* Task *
Show all lines from the data that include the word "computer".

*** Begin section ***

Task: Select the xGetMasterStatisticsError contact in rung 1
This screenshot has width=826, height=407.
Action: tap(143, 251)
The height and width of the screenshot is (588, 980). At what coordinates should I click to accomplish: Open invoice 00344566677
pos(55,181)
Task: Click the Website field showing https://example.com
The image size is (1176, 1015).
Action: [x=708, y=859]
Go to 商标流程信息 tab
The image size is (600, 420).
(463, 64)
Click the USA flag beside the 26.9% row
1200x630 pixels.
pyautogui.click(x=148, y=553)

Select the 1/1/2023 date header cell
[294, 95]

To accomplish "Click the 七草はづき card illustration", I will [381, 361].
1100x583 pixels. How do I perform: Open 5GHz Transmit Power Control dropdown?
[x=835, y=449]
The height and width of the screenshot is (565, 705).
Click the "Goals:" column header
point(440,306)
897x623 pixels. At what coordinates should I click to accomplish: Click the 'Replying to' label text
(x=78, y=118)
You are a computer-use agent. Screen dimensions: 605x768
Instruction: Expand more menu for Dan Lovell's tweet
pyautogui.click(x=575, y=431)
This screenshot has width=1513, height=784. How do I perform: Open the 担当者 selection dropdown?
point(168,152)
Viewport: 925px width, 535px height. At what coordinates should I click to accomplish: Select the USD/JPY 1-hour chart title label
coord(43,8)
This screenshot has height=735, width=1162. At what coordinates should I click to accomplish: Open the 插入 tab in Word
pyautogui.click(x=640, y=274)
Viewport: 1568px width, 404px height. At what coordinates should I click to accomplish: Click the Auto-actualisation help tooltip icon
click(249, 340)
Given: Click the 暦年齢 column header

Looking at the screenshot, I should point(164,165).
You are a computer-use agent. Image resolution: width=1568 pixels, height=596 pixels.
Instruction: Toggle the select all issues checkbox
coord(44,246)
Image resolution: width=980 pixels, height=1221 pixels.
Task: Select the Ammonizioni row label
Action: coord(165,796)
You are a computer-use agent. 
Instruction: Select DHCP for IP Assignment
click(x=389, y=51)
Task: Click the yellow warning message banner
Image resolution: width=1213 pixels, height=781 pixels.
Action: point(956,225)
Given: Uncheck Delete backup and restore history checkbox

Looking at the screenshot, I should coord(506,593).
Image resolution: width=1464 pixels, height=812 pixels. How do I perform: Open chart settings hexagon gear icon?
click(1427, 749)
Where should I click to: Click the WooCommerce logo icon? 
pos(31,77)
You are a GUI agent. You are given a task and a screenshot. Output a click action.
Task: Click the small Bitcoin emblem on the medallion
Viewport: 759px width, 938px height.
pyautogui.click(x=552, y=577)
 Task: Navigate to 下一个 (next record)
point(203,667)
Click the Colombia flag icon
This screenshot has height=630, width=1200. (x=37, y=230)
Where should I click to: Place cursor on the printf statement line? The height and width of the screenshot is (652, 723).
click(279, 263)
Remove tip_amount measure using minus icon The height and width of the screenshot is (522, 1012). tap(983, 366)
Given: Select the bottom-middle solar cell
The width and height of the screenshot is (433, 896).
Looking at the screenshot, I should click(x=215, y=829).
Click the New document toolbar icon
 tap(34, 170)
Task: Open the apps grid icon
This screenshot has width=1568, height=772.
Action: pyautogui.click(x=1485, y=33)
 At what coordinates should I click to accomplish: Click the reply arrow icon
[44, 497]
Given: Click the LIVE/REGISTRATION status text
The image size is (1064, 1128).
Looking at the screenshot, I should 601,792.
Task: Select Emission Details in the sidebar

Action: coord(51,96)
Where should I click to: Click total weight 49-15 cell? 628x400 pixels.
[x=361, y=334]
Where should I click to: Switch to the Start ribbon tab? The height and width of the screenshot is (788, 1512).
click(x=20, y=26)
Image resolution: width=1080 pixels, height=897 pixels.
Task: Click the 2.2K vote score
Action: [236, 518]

*** End section ***

* Response *
You are a computer-use agent. Screen dimensions: 605x768
You are a computer-use agent. Image resolution: width=1568 pixels, height=596 pixels.
You are a computer-use agent. 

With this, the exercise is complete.